→ **Task**: Working from the records below, repeat exactly the lines starting at the line that contains "Given: Click cell 捷安特 Bloodhound Trail - 2018" and ending at the line that contains "547x438 pixels.", inclusive.

→ **Information**:
★ ★ ★ ★ ★ ★ ★

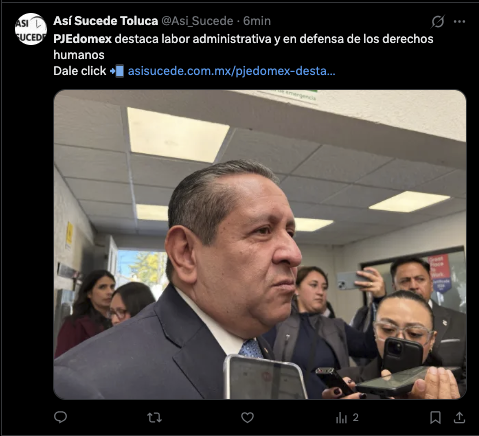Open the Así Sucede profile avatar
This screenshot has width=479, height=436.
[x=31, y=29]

★ ★ ★ ★ ★ ★ ★

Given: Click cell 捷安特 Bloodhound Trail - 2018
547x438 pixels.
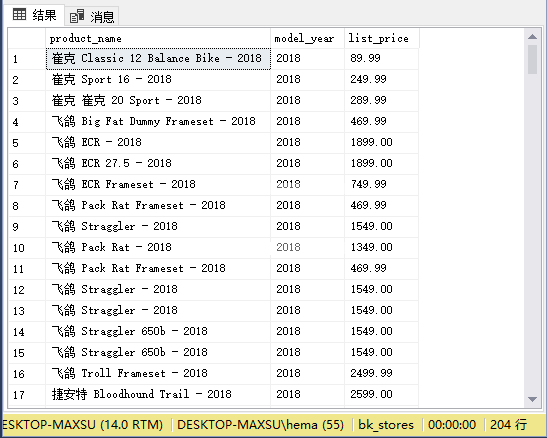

★ ★ ★ ★ ★ ★ ★

→ **Exercise result**:
Given: Click cell 捷安特 Bloodhound Trail - 2018
547x438 pixels.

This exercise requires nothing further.